Ah, the Arrow.  The Wikipedia discussion page on supercruise that I quoted
previously also mentioned the Arrow,

"..... I suspect some Canadians are convinced the thing could fly at
supersonic speeds backwards underwater on one engine...--Robert Merkel
05:31, 13 January 2006 (UTC) 
"... and upside down. --BillCJ 19:51, 1 October 2006 (UTC"

regards,
Anthony Farr

> -----Original Message-----
> From: [EMAIL PROTECTED] [mailto:[EMAIL PROTECTED] On Behalf Of
> Adam Maas
> Sent: Saturday, 19 April 2008 4:09 AM
> To: Pentax-Discuss Mail List
> Subject: Re: OT - Vulcan Bomber for the airheads
> 
> On Fri, Apr 18, 2008 at 12:29 PM, John Francis <[EMAIL PROTECTED]> wrote:
> > On Fri, Apr 18, 2008 at 09:54:04AM -0400, Adam Maas wrote:
> >  > Concorde was almost all gas tank and all low-drag go-fast, military
> >  > designs have to be much more flexible, and don't actually want to go
> >  > that fast except in sprints (which in some cases, like the B-1B, are
a
> >  > lot longer than a few minutes). Going supersonic is loud and obvious
> >  > and drastically cuts maneuverability and range.

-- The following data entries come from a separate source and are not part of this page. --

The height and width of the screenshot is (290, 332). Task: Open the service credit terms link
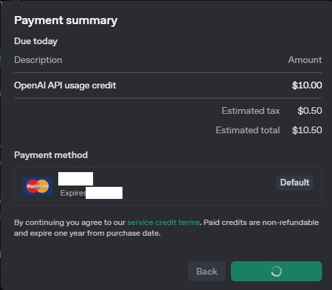(x=163, y=222)
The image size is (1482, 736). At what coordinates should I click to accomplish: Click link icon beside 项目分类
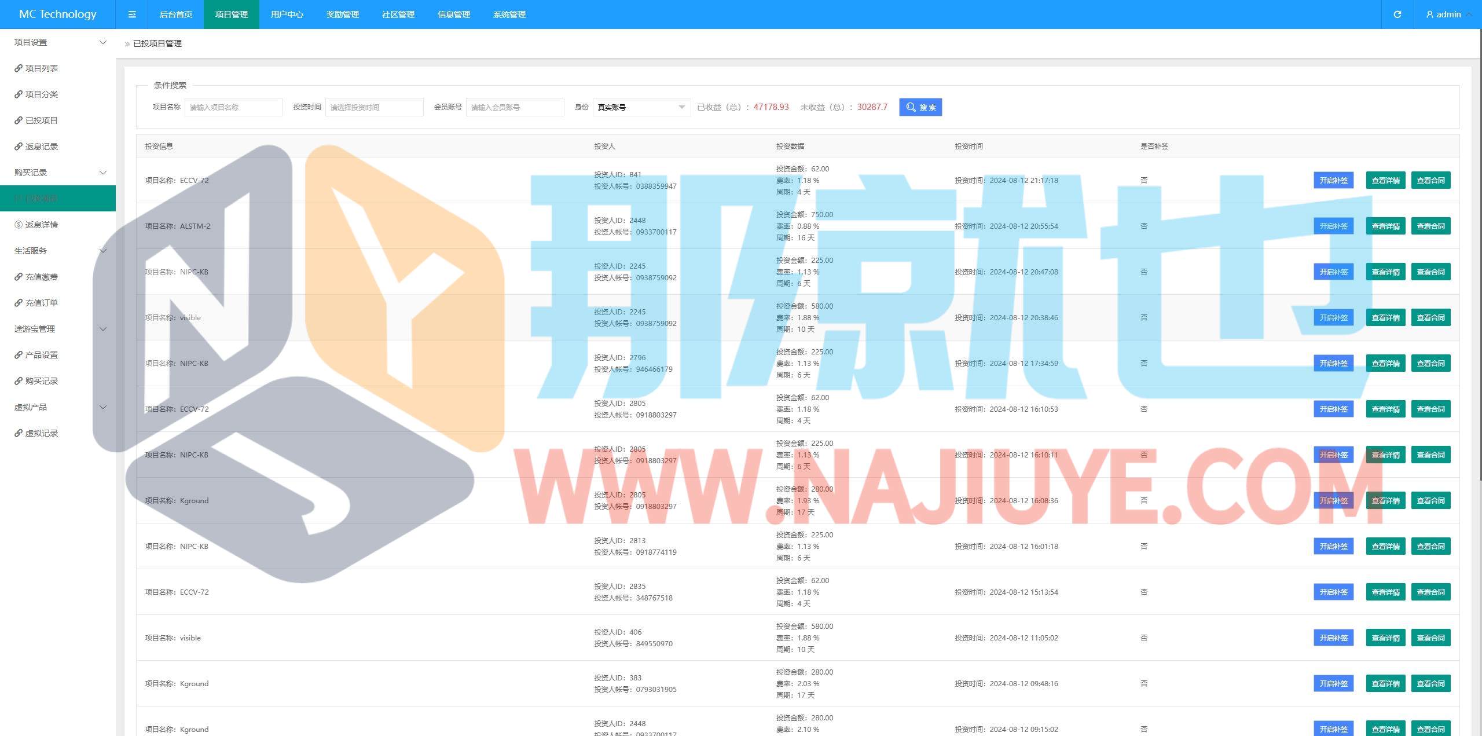[x=19, y=94]

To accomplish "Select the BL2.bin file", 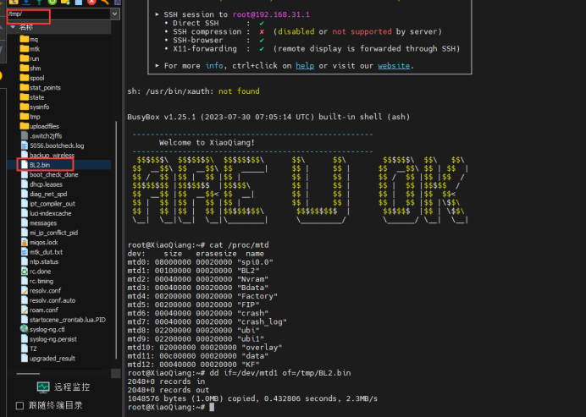I will (x=40, y=165).
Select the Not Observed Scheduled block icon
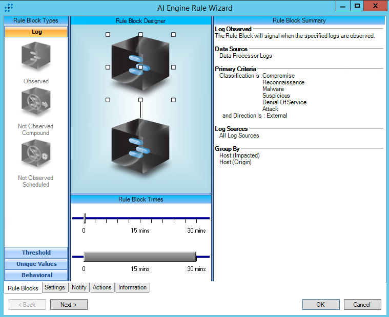The width and height of the screenshot is (389, 317). [36, 155]
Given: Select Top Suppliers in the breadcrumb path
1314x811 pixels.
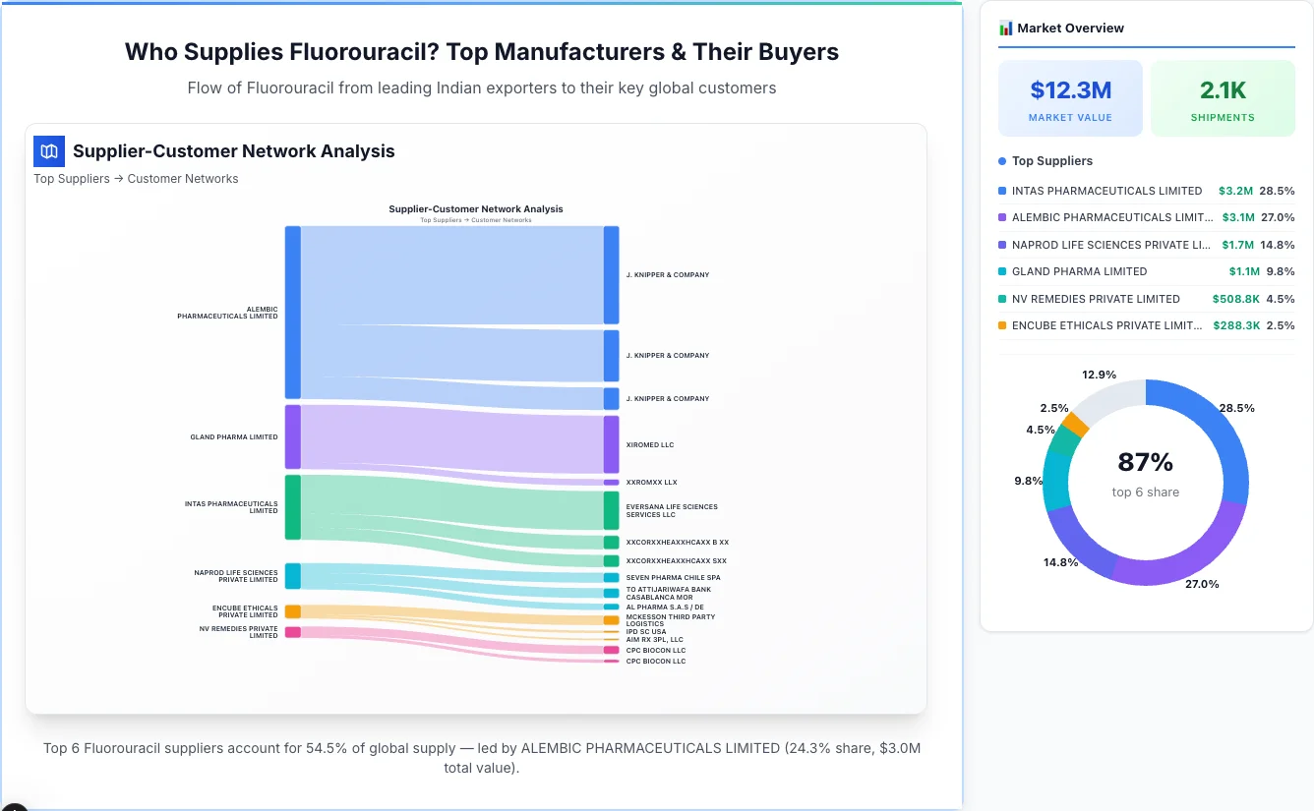Looking at the screenshot, I should [x=71, y=178].
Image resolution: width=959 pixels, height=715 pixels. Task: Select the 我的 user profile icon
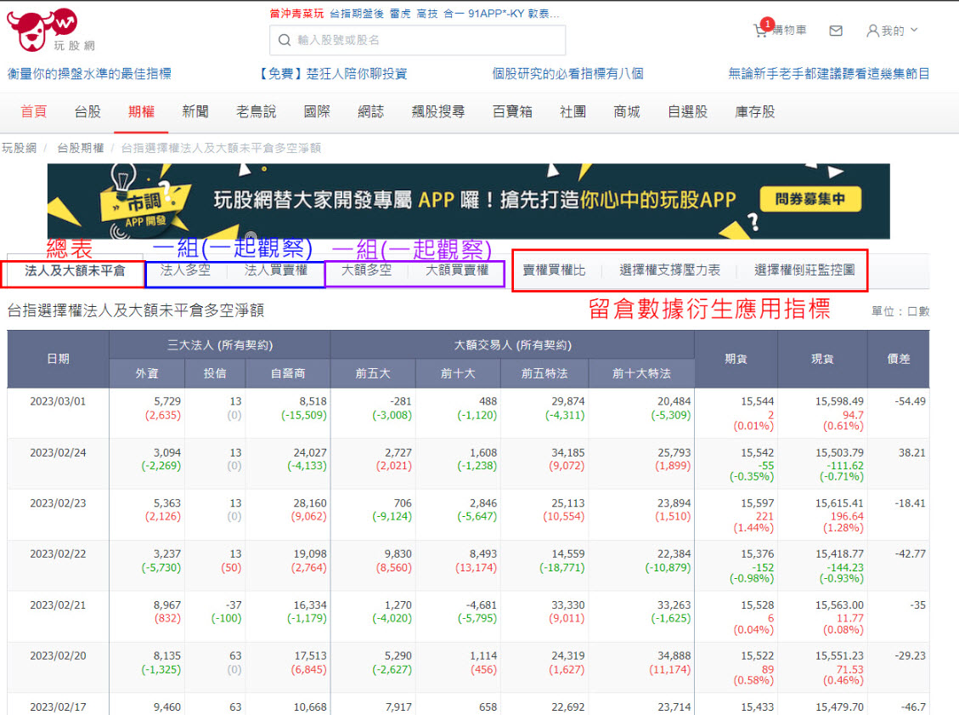click(874, 30)
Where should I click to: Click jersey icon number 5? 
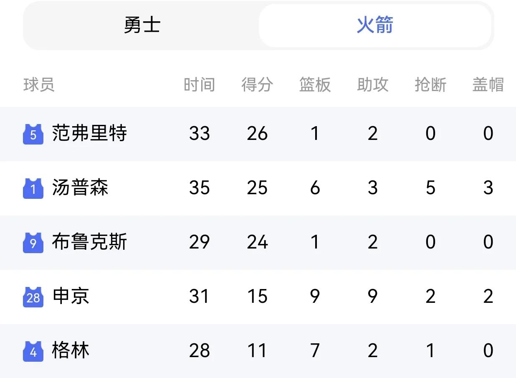(33, 134)
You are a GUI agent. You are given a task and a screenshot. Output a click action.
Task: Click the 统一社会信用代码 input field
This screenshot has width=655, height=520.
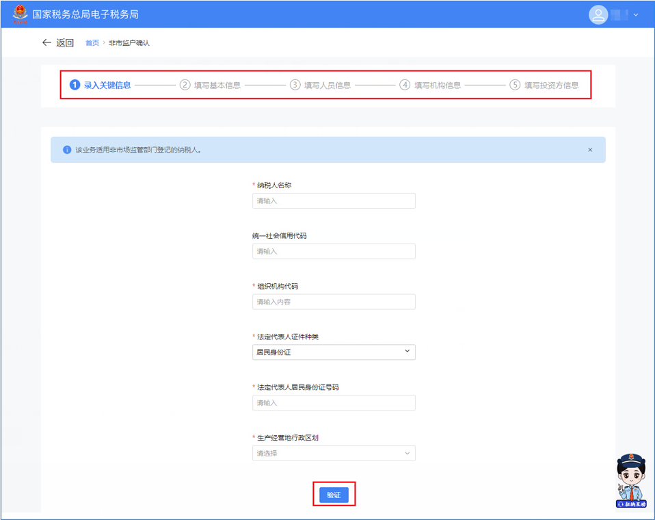click(x=334, y=251)
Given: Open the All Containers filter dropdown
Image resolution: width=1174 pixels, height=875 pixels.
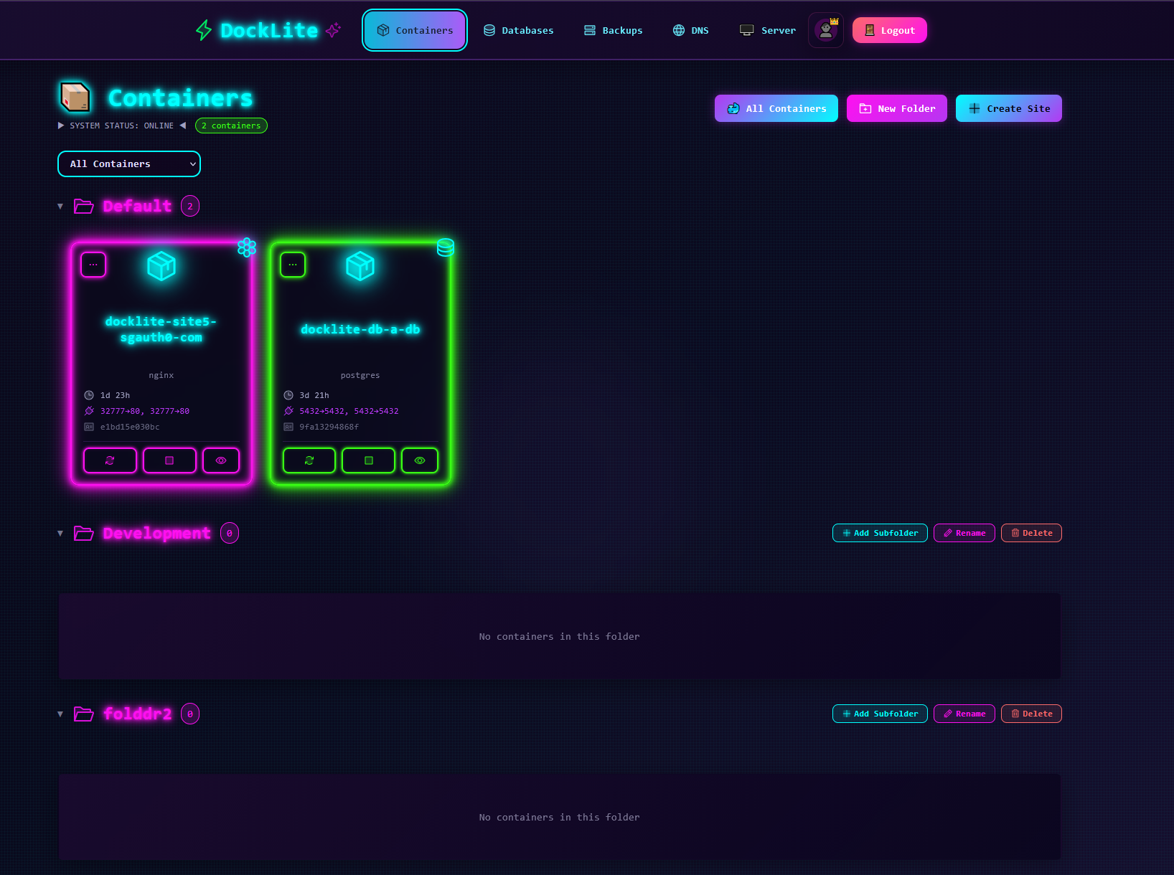Looking at the screenshot, I should pos(129,164).
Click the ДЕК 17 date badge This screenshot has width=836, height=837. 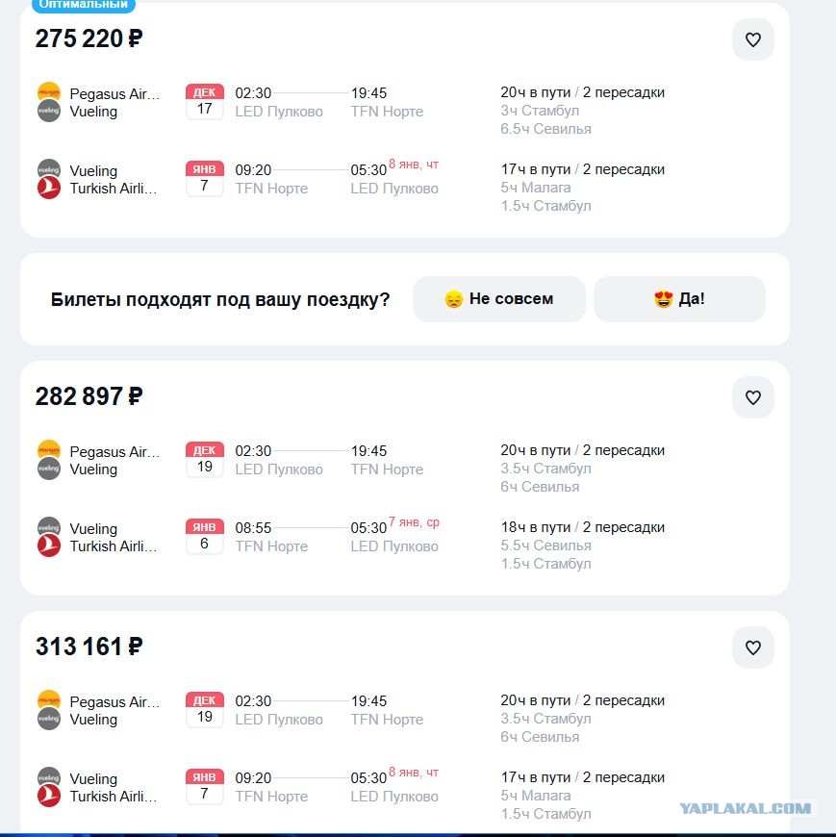205,101
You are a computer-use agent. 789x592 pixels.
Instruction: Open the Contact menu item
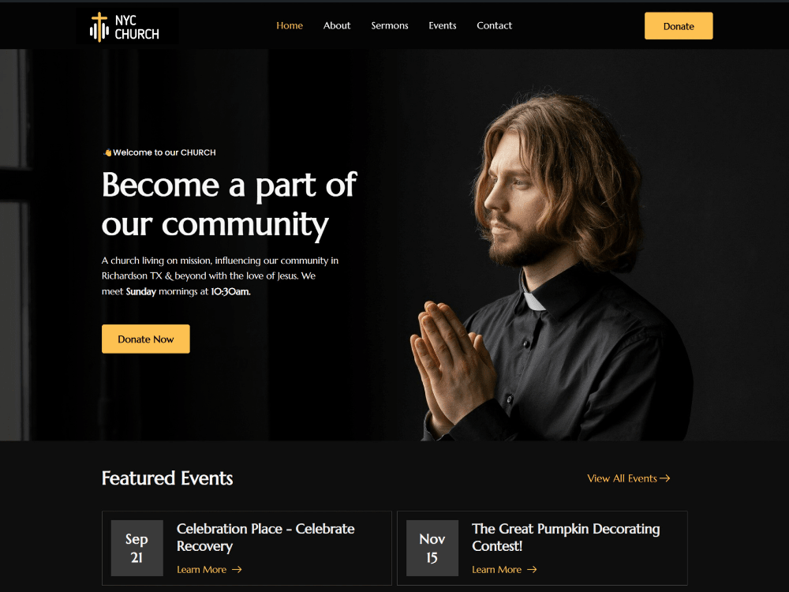(494, 26)
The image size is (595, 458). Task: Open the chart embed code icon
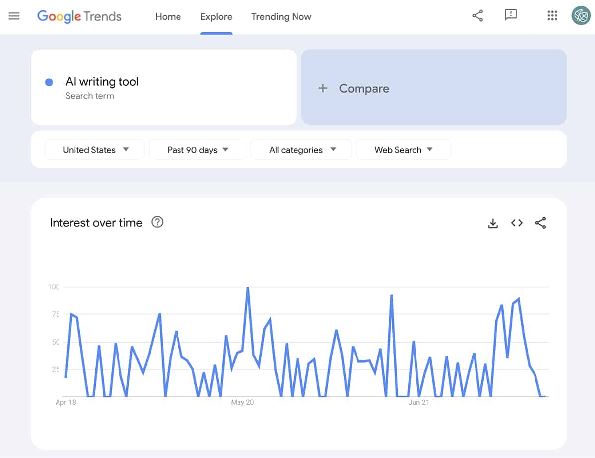point(517,223)
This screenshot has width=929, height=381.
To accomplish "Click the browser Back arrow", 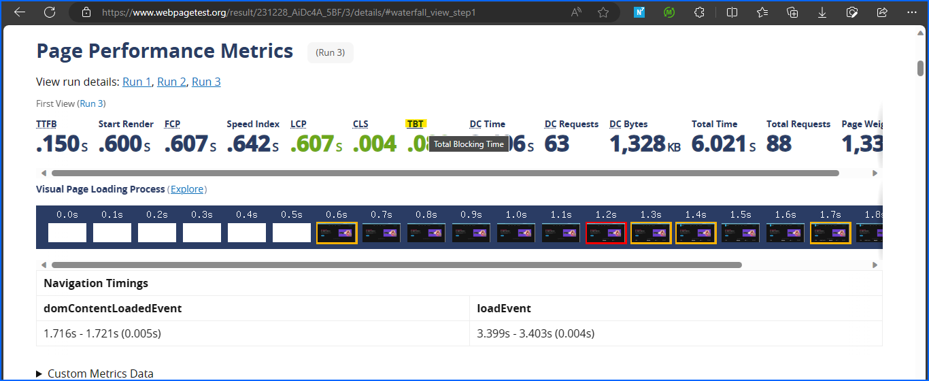I will pos(20,12).
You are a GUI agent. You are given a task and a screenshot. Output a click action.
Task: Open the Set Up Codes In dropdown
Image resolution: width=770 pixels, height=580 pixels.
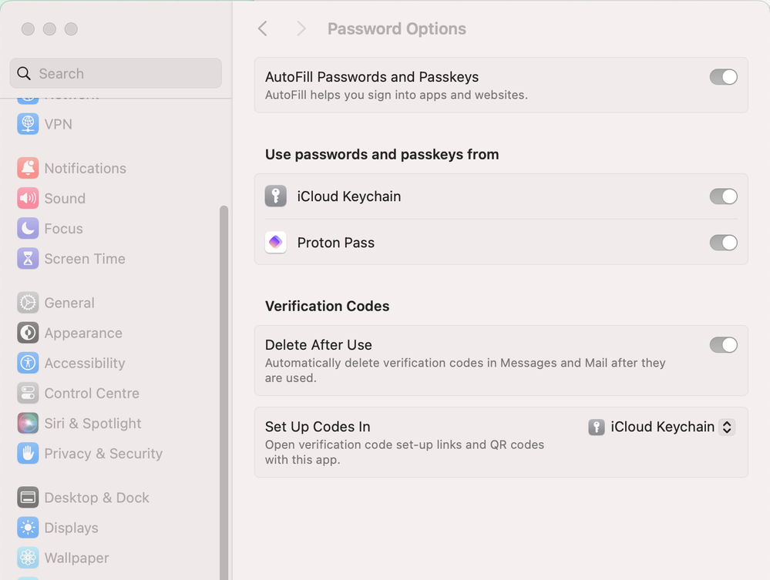(x=661, y=427)
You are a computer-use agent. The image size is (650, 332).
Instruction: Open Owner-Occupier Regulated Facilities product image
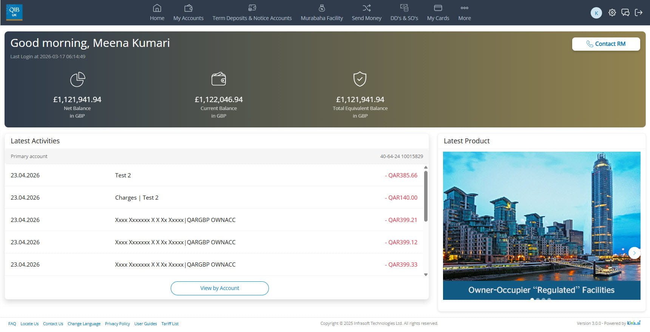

And the current F22
> >  > can 'supercruise', ie exceed mach 1 without lighting its burners.
> >
> >  Yes, it can.  But it also claims to be the *first* aircraft to be able
> >  to do this, which is apparently wrong - the English Electric Lightning
> >  was capable of this almost half a century ago.
> >
> >  --
> 
> As could the Iroqois-powered Avro Arrow, although that never entered
service.
> 
> 
> 
> --
> M. Adam Maas
> http://www.mawz.ca
> Explorations of the City Around Us.